Of course, the above figures are dependent upon an uncounted investment factor of 0.10. In other words, we assumed that 10% of miscellaneous expenses are devoted to buying energy products. However, the choice of 0.10 was little more than a guesstimate.

At this point, we could estimate an accurate uncounted factor by looking at the economy as a whole. We could examine a first-world economy which gets most of its electricity from coal-fired plants and try to estimate how much of its energy expenditure is devoted to the energy industry itself, then subtract the the energy investments which had already been counted.

I suspect that the factor of 0.10 was too high. If coal-fired plants, for example, consume 18.9% of the energy they produce, then this would have been obvious in Sankey diagrams of the US economy back in the 1970s and 1980s. As a result, let's use a different factor of 5%. In which case, the extended EROI ratios for different sources of electricity are:

SourceExtended EROI
Solar7.82
Coal8.37
Nuclear10.43
Wind12.34

We can use different estimates for the uncounted energy investment factor. With smaller factors, the EROI ratios of all sources of energy increase, and the ratios for coal and nuclear power increase by more.


Interpretation of Results

Right away, it is obvious that the extended EROI ratios for different sources of electricity are fairly close together. This is totally unsurprising. The monetary prices of those sources of electricity are also somewhat close together. Any conversion of money into energy would cause the EROI ratios for different sources of energy, of the same price, to converge.

Furthermore, the high-EROI sources of electricity (such as coal-fired electricity and nuclear power) are also moderately more expensive. This implies that the "uncounted" energy investments are higher for those sources of electricity than for renewables, using any consistent conversion of money into energy. As a result, extending EROI boundaries will reduce the EROI ratios for high-EROI sources of energy (such as coal and nuclear) the most. In turn, that will cause the EROI ratios of different sources of energy to converge even more strongly.

The result is no large difference between the extended EROI ratios of different sources of electricity.

Of course, we may have chosen an uncounted factor which was still far too high, even after revising it downwards. In which case, extending EROI boundaries would make little difference for solar PV, and published figures are already fairly accurate. Using very small factors will result in less than a 10% adjustment of published figures for solar PV.
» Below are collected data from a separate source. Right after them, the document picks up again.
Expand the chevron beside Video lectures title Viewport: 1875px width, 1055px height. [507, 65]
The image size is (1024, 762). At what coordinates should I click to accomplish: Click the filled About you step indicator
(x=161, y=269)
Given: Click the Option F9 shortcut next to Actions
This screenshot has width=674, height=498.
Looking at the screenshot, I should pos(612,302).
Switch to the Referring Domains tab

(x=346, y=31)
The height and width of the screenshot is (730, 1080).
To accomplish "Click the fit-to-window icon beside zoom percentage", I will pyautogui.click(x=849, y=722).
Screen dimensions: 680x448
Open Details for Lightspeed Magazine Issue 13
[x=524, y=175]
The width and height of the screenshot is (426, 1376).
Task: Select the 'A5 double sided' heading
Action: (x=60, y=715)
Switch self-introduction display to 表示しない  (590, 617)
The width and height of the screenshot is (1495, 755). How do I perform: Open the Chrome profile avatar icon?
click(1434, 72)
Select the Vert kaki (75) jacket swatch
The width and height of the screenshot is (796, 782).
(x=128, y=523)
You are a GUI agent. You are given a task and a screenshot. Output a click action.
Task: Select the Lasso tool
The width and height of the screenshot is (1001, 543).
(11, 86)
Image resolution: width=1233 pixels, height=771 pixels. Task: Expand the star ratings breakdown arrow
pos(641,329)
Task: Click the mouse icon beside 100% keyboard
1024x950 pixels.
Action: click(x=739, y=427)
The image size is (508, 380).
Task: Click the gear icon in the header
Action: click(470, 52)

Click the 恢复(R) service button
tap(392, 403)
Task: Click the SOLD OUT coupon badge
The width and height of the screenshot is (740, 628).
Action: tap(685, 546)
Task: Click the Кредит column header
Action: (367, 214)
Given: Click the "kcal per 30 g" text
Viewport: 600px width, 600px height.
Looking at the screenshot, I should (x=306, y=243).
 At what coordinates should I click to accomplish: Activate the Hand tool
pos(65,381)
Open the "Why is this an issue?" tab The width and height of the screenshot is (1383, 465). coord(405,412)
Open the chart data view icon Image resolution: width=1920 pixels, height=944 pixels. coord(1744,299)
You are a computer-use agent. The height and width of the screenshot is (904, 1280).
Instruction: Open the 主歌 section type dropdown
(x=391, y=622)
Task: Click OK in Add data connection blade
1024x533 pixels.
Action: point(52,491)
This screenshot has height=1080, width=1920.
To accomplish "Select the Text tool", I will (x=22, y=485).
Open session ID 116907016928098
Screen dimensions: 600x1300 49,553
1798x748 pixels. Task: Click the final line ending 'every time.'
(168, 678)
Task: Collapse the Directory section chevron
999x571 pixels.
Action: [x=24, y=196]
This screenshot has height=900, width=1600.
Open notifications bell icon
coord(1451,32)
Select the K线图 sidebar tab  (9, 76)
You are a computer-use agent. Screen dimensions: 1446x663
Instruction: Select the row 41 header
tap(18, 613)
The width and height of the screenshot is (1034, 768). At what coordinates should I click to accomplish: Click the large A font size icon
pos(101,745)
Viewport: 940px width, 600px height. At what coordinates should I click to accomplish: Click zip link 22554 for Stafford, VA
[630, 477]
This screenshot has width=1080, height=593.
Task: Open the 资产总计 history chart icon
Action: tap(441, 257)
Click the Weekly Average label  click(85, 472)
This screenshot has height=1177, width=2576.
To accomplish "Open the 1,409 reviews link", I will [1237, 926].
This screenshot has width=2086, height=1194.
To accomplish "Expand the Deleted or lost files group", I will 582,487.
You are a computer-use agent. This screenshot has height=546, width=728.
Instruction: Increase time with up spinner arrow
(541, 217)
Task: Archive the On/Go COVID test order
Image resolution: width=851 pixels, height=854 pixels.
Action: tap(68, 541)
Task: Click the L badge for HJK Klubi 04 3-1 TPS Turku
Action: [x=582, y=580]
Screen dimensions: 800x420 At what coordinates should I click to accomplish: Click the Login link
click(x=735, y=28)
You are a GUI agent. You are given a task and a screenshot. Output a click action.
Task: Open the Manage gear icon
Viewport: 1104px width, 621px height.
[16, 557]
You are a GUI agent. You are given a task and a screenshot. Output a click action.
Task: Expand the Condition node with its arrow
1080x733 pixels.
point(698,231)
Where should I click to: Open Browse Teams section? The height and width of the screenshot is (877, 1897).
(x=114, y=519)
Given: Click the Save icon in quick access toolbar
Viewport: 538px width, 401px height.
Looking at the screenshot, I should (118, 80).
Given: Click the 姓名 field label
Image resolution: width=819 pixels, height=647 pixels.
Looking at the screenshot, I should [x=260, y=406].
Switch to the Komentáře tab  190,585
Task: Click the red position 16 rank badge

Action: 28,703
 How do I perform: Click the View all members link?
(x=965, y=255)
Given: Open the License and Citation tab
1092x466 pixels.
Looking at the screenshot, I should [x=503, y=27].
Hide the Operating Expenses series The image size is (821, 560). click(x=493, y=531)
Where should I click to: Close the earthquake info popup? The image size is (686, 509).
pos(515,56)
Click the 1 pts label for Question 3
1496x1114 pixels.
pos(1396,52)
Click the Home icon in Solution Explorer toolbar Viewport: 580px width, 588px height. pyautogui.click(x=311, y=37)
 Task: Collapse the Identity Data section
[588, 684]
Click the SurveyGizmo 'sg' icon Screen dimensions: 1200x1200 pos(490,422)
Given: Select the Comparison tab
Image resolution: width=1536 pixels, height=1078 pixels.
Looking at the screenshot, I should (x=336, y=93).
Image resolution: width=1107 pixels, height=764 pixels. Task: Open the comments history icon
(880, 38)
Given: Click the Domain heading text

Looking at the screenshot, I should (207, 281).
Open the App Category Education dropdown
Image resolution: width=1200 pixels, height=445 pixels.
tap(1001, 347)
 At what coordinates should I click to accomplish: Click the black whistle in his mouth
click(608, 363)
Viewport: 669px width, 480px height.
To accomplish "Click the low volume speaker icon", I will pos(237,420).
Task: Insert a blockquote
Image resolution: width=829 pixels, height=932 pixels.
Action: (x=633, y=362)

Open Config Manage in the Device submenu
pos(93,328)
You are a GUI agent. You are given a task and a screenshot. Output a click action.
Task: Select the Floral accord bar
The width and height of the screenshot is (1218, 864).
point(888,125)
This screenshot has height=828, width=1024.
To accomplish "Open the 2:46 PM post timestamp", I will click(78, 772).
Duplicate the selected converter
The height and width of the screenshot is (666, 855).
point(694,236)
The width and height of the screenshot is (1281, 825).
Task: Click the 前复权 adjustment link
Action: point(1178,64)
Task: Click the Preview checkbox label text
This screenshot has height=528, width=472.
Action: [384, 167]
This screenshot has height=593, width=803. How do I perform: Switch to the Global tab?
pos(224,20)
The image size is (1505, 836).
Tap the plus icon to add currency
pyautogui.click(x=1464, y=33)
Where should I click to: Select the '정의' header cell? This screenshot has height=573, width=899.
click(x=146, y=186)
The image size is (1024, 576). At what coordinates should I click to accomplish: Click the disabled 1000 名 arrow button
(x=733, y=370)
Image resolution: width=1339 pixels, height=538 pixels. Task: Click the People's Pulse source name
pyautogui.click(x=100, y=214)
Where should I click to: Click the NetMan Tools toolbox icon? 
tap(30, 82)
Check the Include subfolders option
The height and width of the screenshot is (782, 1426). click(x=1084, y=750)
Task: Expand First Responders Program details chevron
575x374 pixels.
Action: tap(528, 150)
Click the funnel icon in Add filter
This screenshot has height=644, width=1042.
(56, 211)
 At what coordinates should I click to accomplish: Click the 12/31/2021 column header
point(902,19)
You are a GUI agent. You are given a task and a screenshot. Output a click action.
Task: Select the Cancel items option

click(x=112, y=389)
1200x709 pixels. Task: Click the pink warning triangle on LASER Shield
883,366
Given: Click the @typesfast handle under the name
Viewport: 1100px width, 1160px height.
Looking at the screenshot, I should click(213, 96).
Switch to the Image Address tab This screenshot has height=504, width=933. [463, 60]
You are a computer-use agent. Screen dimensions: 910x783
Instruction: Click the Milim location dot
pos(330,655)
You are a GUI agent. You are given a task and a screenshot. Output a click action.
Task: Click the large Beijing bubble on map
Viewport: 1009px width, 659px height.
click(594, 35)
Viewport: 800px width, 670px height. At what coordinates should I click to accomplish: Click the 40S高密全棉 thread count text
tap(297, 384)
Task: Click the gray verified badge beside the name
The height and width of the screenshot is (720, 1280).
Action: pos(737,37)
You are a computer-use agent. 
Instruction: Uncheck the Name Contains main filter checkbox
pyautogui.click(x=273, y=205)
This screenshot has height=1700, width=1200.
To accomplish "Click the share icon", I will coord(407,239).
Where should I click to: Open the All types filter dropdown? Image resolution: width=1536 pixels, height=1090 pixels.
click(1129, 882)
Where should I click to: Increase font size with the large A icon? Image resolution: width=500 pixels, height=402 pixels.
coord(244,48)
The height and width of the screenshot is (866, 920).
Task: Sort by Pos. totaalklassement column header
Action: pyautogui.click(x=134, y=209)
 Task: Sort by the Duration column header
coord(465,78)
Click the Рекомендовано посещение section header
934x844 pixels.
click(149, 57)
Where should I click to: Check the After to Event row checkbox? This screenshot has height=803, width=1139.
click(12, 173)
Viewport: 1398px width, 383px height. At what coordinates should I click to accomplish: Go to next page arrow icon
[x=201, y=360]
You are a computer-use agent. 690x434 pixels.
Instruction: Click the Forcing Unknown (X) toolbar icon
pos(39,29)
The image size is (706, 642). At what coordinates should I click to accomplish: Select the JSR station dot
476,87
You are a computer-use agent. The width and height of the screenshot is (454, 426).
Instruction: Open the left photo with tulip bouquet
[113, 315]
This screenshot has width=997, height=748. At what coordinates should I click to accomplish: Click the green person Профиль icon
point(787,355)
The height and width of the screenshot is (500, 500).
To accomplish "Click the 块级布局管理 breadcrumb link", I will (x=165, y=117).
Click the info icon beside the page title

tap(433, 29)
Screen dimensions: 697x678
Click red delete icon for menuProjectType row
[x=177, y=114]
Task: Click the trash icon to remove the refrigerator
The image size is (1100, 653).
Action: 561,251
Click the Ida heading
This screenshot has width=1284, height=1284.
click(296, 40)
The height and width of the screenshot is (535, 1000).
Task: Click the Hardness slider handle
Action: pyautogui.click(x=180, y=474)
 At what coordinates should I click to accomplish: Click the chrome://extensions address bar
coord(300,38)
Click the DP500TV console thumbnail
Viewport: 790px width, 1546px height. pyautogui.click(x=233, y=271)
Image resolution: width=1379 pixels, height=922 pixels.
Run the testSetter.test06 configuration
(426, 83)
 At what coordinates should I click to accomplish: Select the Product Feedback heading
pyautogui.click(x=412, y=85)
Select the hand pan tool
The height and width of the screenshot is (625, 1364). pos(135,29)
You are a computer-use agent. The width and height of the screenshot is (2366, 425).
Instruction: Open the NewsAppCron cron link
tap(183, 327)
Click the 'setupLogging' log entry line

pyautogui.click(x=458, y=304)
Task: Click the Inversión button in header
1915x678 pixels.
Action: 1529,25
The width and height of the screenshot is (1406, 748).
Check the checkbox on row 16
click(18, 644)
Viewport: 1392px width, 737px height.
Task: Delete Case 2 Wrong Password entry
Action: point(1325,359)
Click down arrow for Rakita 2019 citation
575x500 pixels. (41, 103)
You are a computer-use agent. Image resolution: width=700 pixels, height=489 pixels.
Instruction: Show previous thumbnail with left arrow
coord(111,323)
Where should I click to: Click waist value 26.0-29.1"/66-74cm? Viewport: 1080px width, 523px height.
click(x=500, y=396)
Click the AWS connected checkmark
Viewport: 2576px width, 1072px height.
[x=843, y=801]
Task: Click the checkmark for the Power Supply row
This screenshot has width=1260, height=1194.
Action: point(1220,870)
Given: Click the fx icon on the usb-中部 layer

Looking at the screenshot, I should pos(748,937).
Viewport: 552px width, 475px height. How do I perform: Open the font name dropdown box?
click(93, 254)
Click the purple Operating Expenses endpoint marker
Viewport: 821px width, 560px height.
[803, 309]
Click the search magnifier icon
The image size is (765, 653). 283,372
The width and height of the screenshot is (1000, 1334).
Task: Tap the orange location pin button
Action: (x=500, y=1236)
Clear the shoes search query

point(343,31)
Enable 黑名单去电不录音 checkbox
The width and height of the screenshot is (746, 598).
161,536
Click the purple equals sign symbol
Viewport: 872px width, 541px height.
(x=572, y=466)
It is just not possible that solar PV has a drastically low extended EROI ratio while other sources of electricity have much higher extended EROI ratios. Solar PV is much cheaper than alternatives, so any attempt to extend boundaries will cause a strong convergence of EROI values. This implies one of two things. If extending boundaries makes little difference, then the EROI of solar PV was fairly accurate beforehand and is above 9. If extending boundaries makes a large difference, then the EROI ratios of other sources of electricity will be reduced by more, and all sources of electricity will have similarly low extended EROI ratios. There is no possible factor for uncounted energy investment which would yield a very low extended EROI for solar power and very high extended EROI ratios for other sources of electricity. The higher the factor, the more the extended EROI is reduced for coal and nuclear power compared to solar PV. Making assumptions of extremely high uncounted energy investments will result in lower extended EROI ratios for coal and nuclear power than for solar PV.

One other conclusion from the above figures is that coal-fired electricity has much higher "uncounted" energy investments than other sources of electricity. This is also totally unsurprising. It has frequently been pointed out that solar PV plants require fences and security cameras, which incur energy investments that had not been counted. That much is clearly true. However, coal-fired plants require a railroad connection with a mile-long train full of coal arriving every few days, for the entire lifetime of the plant. That imposes massive "uncounted" energy investments, including fuel usage by locomotives, degradation and replacement of locomotives and rail cars, wear on the national rail network, and so on. Those energy investments are massive and ongoing, and would obviously outweigh the trivial energy investments of installing cameras or fences once. Those much higher "uncounted" energy investments for coal-fired electricity are reflected in its higher price.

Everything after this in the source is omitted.